Jacob Coxon, 27 ans, a annoncé mardi son départ d’Anthropic, estimant que ni cette entreprise ni sa rivale OpenAI n’agissaient de manière responsable dans leur quête d’une intelligence artificielle avancée.
« Aucune des deux entreprises n’agit de manière responsable. Elles foncent tout droit vers une superintelligence capable de s’améliorer elle-même et jouent avec nos vies », a-t-il écrit dans une série de messages publiés sur le réseau social américain X.
Coxon était spécialisé dans le pré-entraînement, une étape particulièrement intensive en puissance de calcul dans le développement des grands modèles de langage (LLM), sur lesquels reposent notamment ChatGPT, d’OpenAI, et Claude, d’Anthropic.
Son départ intervient après ceux de plusieurs chercheurs ayant quitté de grands groupes spécialisés dans l’intelligence artificielle en faisant part de préoccupations concernant la sécurité et les risques liés au développement de systèmes toujours plus performants.
Dans ses messages, Coxon a notamment mis en garde contre une sous-estimation de la rapidité des progrès de l’IA et des capacités que pourraient acquérir de futurs systèmes.
Selon lui, ceux-ci pourraient à terme être capables de pirater des logiciels, de perturber des secteurs entiers de l’économie ou encore d’obtenir de manière autonome des ressources dans le monde réel.
« Les personnes qui construisent l’IA pensent sincèrement qu’elle pourrait tous nous tuer d’ici la fin de la décennie.
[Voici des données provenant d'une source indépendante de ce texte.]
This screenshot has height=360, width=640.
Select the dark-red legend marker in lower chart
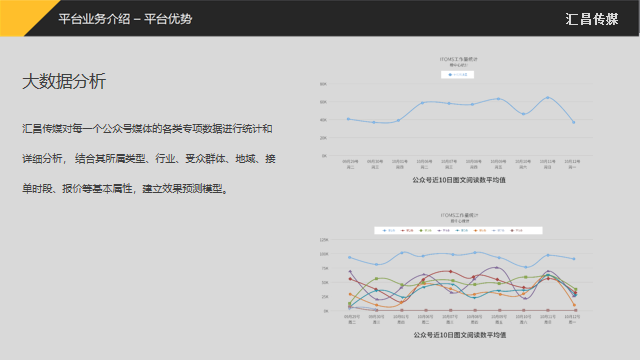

Ce n’est pas un coup marketing », a-t-il affirmé.
« De nombreux dirigeants et chercheurs de haut niveau utilisent dans la presse des formulations qui paraissent raisonnables, mais j’entends ces mêmes personnes exprimer leurs craintes en privé », a-t-il poursuivi.
S’adressant aux chercheurs employés par les laboratoires privés d’intelligence artificielle, Coxon les a exhortés à « réclamer des conditions différentes ».
Il a estimé qu’un ralentissement de la course entre les principaux acteurs du secteur pourrait nécessiter des mesures radicales, évoquant notamment des accords entre laboratoires pour encadrer le rythme des avancées ou un moratoire temporaire sur le développement des capacités des systèmes d’IA.